La costa occidentale di Taiwan dista dalla Cina circa 130 Km., è grande 1/3 più della Lombardia (36.197 Kmq. / 23.844 Kmq.) e la popolazione consta di circa 23 mln di persone. A Taiwan si vive con “ottimismo” (come si dice da queste parti), in modo tranquillo e ordinato, pur sapendo che la di là dello stretto un colosso economico e militare ha enormi desideri di conquista e grandi appetiti geopolitici. La popolazione è gentile e accogliente ed il luogo appare al visitatore moderno pieno di riferimenti culturali della Cina. Un ricco patrimonio naturale è testimoniato da piccoli borghi e da bellissimi templi. Taipei, la capitale, risulta essere meno caotica di tante altre città asiatiche; è coperta in maniera perfetta dai mezzi di trasporto e anche il costo della vita non è alto quanto Singapore o Tokyo.

Insomma l’isola permette al visitatore una permanenza facile, sicura e ricca di interessanti sollecitazioni. Non per nulla Taiwan viene chiamata “la perla nascosta dell’Asia”. L’attuale presidente, la signora Tsai Ing-wen, guida un piccolo paese, ricco, prospero, civilissimo e “democratico”. Il suo governo si appoggia a quello degli Stati Uniti e la Casa Bianca fa intendere “fra le righe” che un’aggressione cinese provocherebbe la reazione americana. Non dimentichiamo che Taiwan è una grande produttrice di semiconduttori che sono necessari a tutto l’occidente ed anche a molte nazioni dell’Indopacifico.

Torniamo all’incontro Biden – Xi. Dopo più di tre ore di colloquio non vi è stato alcun comunicato congiunto. Biden ha chiesto all’omologo cinese di far pressioni sulla Corea del Nord per una politica più responsabile e meno aggressiva. Ha però incontrato i leader del Giappone e della Corea del Sud per discutere i test missilistici nordcoreani cha hanno sconvolto la regione.
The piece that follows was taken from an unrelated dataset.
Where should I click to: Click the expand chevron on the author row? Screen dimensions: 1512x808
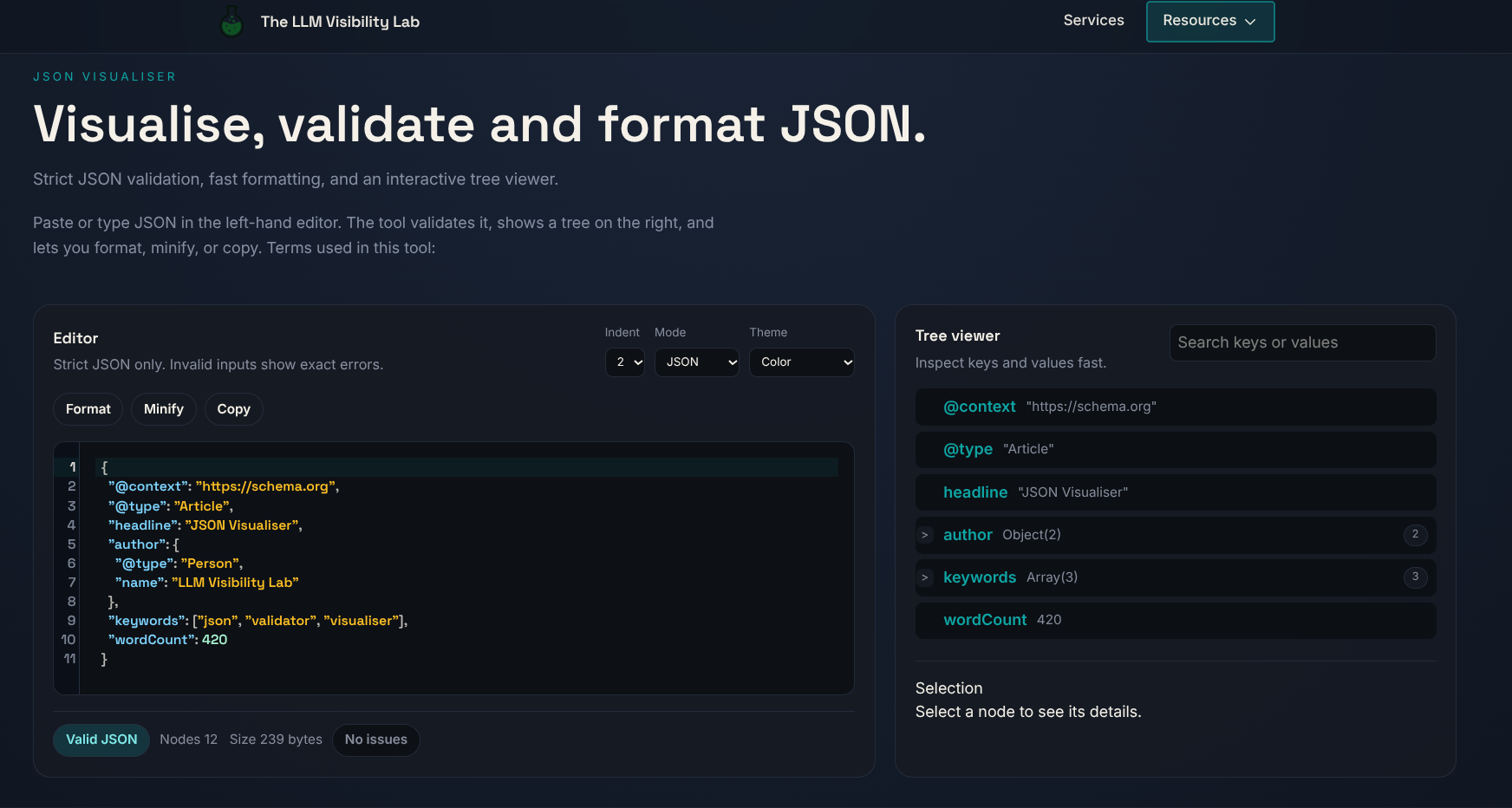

Ha affermato che “Avviare una guerra tecnologica o commerciale non è nell’interesse di nessuno”, nonostante Cina e Usa siano ai ferri corti sui dazi commerciali. Secondo una nota diffusa dalla Casa Bianca gli Stati Uniti e la Cina dovranno lavorare insieme per affrontare molte sfide internazionali quali il cambiamento climatico, la stabilità macroeconomica globale e la riduzione del debito, la sicurezza sanitaria e la sicurezza alimentare globale. Biden ha affrontato anche il tema dei diritti umani per le violenze e le discriminazioni in Tibet e sugli Uliguri nello Xinjiang (come denunciato dall’Ufficio dell’Alto Commissario delle Nazioni Unite per i Diritti Umani) e per aver bruciato gli accordi e le libertà di Hong Kong valevoli fino al 2047. Xi ha sbrigativamente respinto le accuse come interferenze negli affari interni della Cina.
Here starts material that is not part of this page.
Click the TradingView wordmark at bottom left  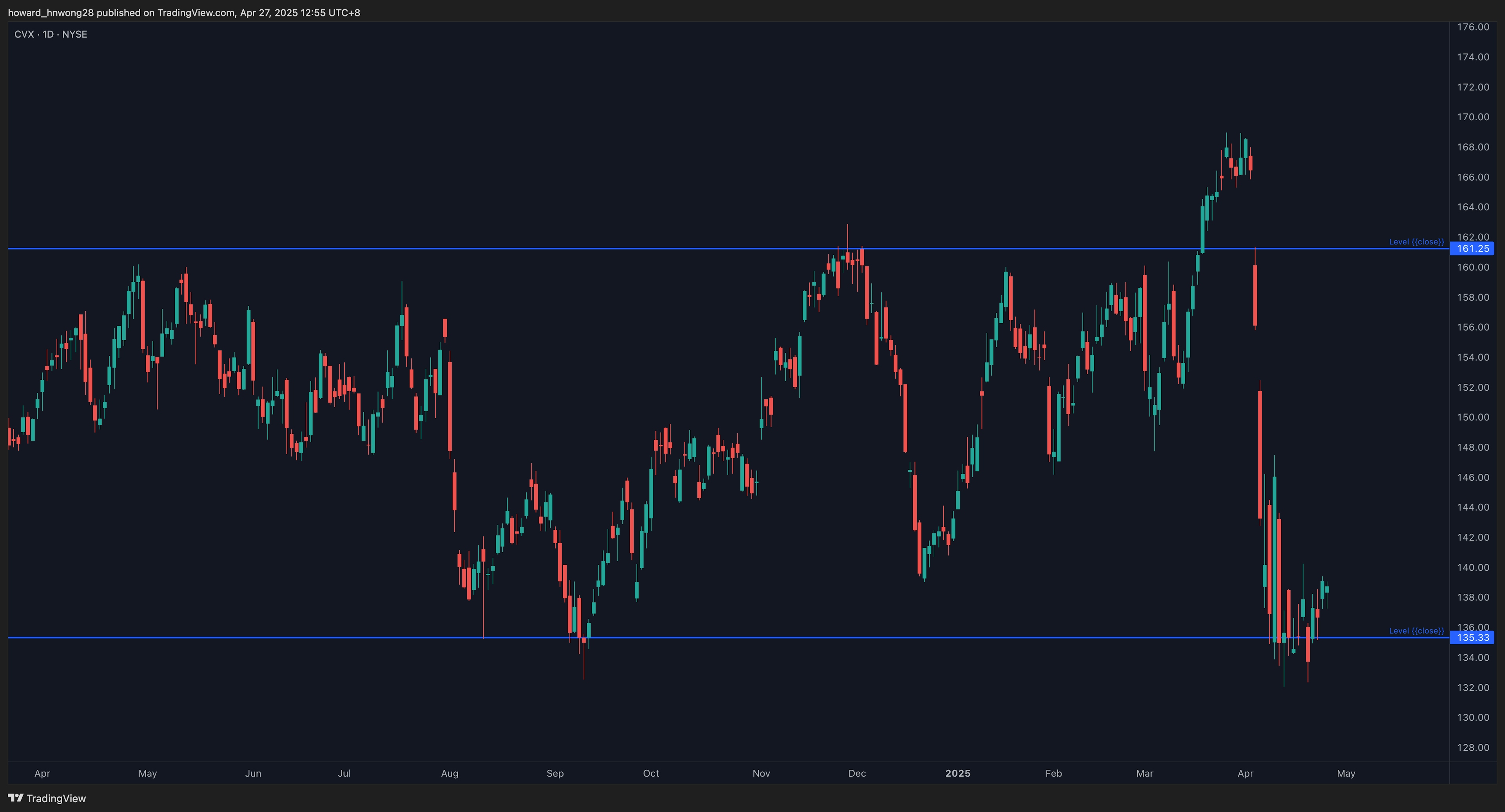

Alla fine, mentre Biden affermava al mondo che “… non ci sarà nessuna nuova guerra fredda Cina-Usa” e che “Non ho colto alcun tentativo imminente da parte della Cina di invadere Taiwan”, Xi Jinping ha detto chiaramente che “la pace e l’indipendenza di Taiwan sono inconciliabili come l’acqua e il fuoco” ed ancora che la questione di Taipei “è la prima linea rossa per noi e non deve essere superata”.

Cari amici vicini e lontani, a mio parere, una cordiale stretta di mano ma nessuna sintonia. Ora il Pentagono aveva previsto l’invasione cinese per il 2027 ma, dopo la guerra in Ucraina, molti strateghi pensano che i tempi si siano accorciati di molto. Ora la domanda al cuore del problema: morire per Taiwan?